◆ **DESCRIPTION OF THE TASK**
All lines from the one containing "Where should I" through the end of the material are to be given back exactly, without pictures.

◆ **DATA FOR ANALYSIS**
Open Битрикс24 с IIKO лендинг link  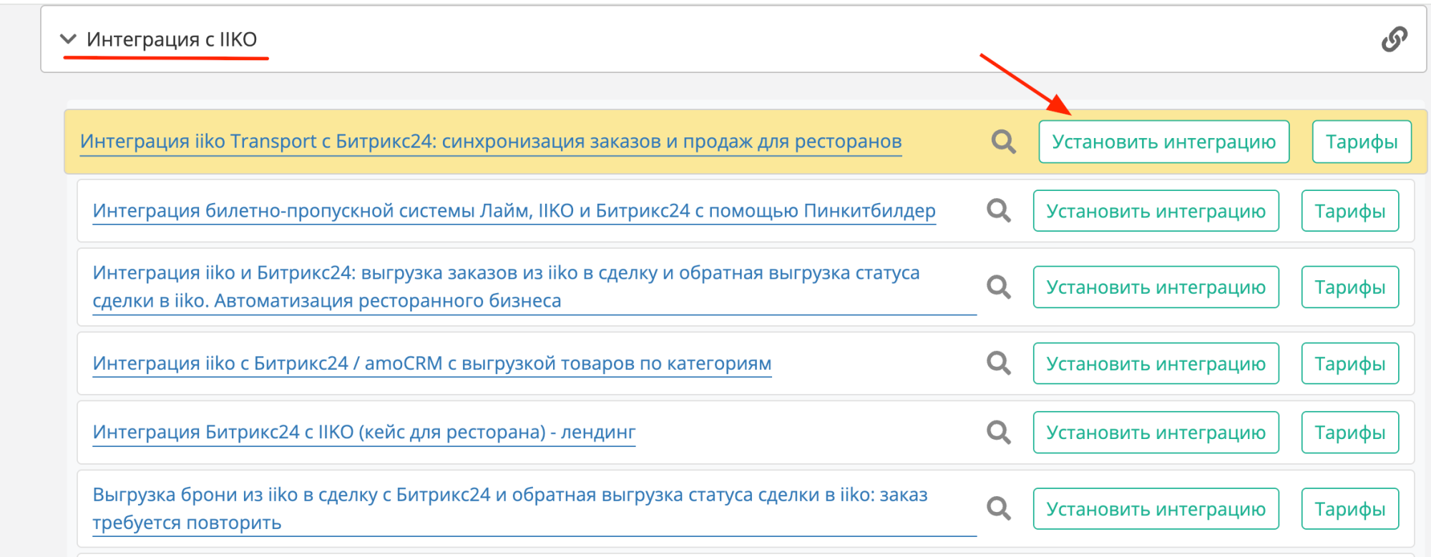(363, 433)
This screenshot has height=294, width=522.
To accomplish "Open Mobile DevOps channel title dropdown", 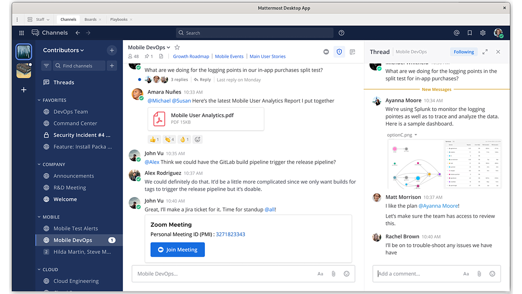I will 149,47.
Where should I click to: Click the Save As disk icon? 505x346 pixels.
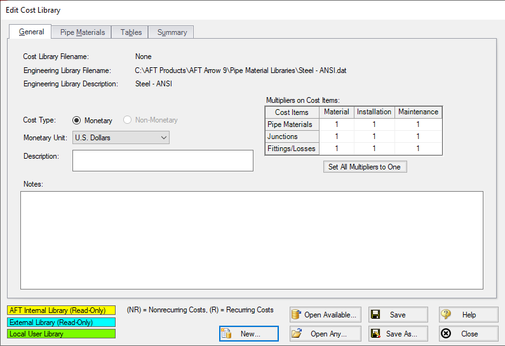point(375,334)
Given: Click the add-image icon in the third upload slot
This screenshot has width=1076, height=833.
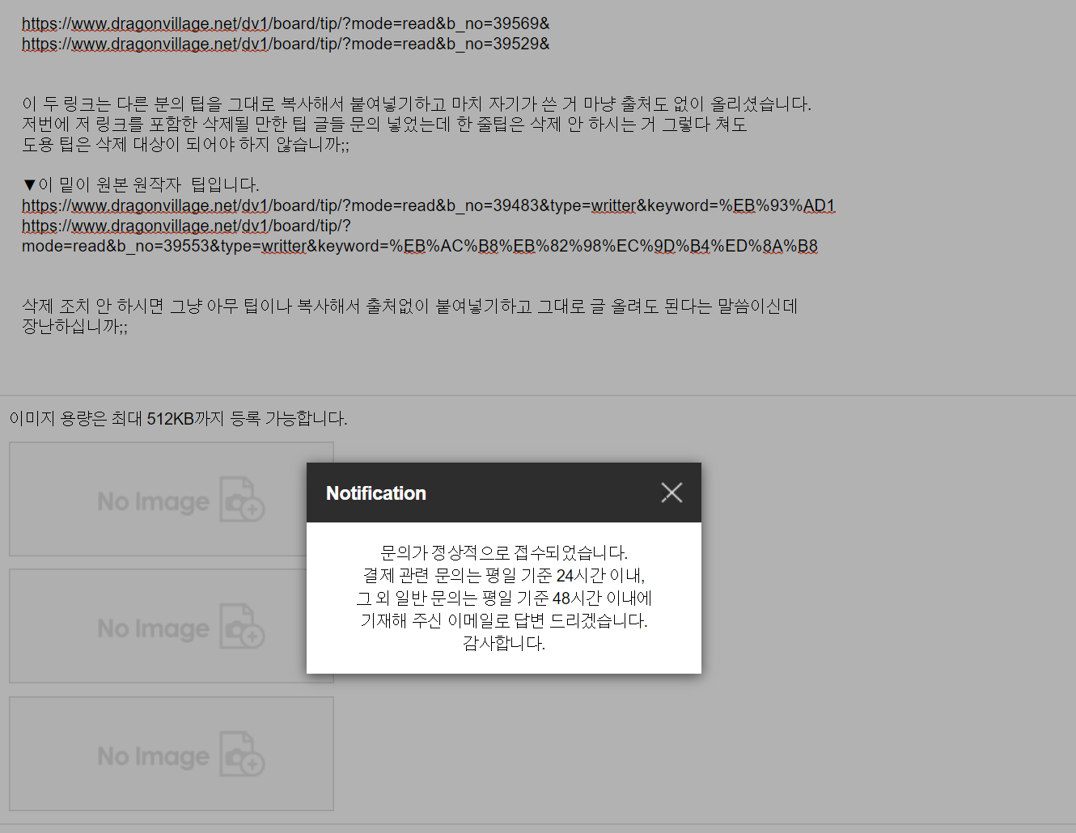Looking at the screenshot, I should click(242, 755).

◆ **REPLY TO THE TASK**
Where should I click to: Click the Save As disk icon? 505x346 pixels.
point(375,334)
Given: Click the add-image icon in the third upload slot
This screenshot has width=1076, height=833.
Looking at the screenshot, I should click(242, 755).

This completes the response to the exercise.